• Uncategorized
  • 0

Trick or Treat


Halloween is one of my favorite holidays. The one day of the year when I am not only able to imagine myself in any role (think of the options!), but am able to dress the part without people doing a double-take.

And yet, trips to any costume store or section are sadly revealing … of what types or roles are available for girls and women. Allison Glock addressed this on a NY Times piece (that I bought on-line and haven’t been able to access, even after 24 hours … don’t even get me started) titled “Halloween on Heels.” Apparently she’d gone to a store to get some mouse ears to dress as a country mouse for her daughters. What she found were overtly sexy, “scanty costumes that were long on bared flesh and fishnets, and short on whimsy.”*

Or, as one character so aptly stated in the movie Mean Girls, “In the regular world, Halloween is when children dress up in costumes and beg for candy. In girl-world, Halloween is the one night a year when a girl can dress like a total slut and no other girls can say anything about it. The hard core girls just wear lingerie and some form of animal ears.”

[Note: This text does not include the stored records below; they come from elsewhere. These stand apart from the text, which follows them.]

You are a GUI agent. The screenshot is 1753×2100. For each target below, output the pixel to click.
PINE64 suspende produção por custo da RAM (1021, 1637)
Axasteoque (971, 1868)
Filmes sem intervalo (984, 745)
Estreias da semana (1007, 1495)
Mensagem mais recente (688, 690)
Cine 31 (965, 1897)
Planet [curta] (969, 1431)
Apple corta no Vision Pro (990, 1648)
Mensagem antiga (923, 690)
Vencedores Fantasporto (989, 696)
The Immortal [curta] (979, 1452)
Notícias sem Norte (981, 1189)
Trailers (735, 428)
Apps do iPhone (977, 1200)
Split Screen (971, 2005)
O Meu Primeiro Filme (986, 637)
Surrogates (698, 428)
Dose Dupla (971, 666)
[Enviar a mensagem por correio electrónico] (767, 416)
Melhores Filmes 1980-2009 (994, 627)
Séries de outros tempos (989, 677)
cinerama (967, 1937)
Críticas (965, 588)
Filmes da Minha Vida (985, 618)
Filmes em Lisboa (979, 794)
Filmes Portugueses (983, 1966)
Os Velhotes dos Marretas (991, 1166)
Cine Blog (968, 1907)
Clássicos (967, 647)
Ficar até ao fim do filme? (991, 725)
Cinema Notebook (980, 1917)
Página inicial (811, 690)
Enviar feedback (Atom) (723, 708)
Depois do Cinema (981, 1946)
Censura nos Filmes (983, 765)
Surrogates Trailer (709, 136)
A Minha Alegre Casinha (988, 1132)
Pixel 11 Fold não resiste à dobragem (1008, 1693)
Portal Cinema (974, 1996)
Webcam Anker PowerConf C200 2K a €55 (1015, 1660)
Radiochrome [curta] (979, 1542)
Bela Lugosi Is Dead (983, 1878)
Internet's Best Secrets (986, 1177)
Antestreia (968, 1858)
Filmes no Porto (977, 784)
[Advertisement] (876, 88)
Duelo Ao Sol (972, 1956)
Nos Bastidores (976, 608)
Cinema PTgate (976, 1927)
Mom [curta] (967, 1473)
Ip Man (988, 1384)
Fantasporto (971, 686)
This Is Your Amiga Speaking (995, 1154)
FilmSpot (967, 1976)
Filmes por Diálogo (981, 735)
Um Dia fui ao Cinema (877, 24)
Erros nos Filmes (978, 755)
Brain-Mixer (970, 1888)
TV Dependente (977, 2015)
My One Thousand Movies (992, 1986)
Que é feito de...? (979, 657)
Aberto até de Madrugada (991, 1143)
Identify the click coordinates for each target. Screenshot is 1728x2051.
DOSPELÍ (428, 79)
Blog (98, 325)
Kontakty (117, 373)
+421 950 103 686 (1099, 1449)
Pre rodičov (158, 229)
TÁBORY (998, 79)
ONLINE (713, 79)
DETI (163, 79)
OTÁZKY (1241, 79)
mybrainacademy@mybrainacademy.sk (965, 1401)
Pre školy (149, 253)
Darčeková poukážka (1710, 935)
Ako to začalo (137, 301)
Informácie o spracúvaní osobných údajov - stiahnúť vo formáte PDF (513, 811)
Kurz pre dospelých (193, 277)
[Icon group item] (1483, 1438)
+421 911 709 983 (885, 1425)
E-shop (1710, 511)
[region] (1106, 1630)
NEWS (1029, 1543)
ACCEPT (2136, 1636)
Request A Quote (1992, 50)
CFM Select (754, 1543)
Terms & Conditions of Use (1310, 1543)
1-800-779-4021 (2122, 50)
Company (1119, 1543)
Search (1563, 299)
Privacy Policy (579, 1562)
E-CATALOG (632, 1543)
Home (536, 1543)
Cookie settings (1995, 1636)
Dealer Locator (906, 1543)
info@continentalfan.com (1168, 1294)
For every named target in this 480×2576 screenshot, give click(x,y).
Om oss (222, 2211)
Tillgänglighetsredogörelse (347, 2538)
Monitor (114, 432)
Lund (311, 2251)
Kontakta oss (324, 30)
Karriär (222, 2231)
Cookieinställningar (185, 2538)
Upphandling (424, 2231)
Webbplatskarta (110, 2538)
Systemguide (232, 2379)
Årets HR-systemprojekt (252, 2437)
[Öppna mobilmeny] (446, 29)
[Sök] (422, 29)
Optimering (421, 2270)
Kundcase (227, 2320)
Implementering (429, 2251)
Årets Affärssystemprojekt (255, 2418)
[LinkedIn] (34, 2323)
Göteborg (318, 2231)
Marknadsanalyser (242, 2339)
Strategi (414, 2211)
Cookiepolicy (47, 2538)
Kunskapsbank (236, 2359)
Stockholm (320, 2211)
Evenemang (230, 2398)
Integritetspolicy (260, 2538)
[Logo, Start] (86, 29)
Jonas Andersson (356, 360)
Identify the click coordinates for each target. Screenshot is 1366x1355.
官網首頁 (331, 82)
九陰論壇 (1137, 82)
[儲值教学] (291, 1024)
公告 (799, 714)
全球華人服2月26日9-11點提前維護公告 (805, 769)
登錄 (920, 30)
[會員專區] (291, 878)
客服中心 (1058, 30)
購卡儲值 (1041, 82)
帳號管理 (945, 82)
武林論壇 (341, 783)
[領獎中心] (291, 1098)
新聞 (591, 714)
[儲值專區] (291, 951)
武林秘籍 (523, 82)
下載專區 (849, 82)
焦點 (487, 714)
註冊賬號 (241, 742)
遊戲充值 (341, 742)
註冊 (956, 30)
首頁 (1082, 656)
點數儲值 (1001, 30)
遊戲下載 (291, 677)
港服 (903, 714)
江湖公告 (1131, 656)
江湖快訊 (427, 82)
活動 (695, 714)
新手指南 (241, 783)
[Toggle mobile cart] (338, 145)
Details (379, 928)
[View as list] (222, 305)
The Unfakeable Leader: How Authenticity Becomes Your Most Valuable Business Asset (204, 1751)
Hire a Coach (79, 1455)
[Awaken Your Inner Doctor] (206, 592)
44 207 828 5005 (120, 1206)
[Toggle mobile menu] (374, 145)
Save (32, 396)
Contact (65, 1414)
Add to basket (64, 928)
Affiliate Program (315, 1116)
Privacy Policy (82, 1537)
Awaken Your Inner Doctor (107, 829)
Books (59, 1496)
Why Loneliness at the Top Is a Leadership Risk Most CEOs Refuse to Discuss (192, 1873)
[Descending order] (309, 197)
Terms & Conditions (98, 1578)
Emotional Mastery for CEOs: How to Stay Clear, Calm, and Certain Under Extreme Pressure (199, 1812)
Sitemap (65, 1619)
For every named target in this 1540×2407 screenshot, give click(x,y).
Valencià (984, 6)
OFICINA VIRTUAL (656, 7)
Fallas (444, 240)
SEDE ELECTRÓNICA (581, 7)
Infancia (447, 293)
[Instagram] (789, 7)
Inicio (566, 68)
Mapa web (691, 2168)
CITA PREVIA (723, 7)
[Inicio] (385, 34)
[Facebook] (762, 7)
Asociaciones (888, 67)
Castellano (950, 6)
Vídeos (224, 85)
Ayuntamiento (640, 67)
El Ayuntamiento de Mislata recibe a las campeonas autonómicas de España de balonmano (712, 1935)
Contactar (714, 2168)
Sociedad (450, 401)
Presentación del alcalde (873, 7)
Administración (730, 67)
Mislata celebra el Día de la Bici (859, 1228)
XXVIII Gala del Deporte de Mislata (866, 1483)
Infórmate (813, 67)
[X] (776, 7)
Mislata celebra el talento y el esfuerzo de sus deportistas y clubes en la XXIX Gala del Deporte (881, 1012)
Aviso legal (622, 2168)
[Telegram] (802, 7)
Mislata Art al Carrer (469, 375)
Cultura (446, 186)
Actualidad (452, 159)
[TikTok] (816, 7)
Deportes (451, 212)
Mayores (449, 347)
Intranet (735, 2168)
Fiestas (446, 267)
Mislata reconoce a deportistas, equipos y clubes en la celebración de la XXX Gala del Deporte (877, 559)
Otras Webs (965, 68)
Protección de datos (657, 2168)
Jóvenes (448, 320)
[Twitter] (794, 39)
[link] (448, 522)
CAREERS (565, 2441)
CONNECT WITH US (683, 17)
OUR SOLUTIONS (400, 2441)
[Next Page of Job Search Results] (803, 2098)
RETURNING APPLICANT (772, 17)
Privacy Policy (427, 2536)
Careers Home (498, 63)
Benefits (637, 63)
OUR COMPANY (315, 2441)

So what does this mean? On a day when one can be anything in the world, why do the choices seem so limited? Are women and girls interested in wearing only scanty costumes, or are they trying to conform to societal expectations? Do costumers and vendors only make and stock bawdy body outfits because those are the only ones that sell? How can we encourage healthier and more imaginative costumes for girls and women?

In response to Glock’s piece, 12 year old Julia Schwarz wrote that the options at costumes shops were, “too revealing … I could barely even get to my neighbor’s house without freezing in a costume like that.” Hmm … this is a heretofore unheralded benefit for having Halloween on October 31st (at least in the northern hemisphere). She ends by asking, “When did ghost and hippie costumes turn into French maids?” And even though I find it remarkable that a 12 year old reads the NY Times, and even comments on-line, I am glad to hear that there are girls asking these questions, and trying to find their own solutions.

However, it’s not enough to identify or remove ridiculous costumes. We need something good to replace them with. An appealing option, to encourage literacy and creativity, came from Raleigh Mayer (also in response to Glock’s piece), who wrote:

‘I have no talent or training for sewing, but my daughter and I have managed to pull together outfits for her representing one of “The Twelve Dancing Princesses” from the Brothers Grimm, Ms. Frizzle from “The Magic School Bus” series, and Astrid Lindgren’s “Pippi Longstocking.”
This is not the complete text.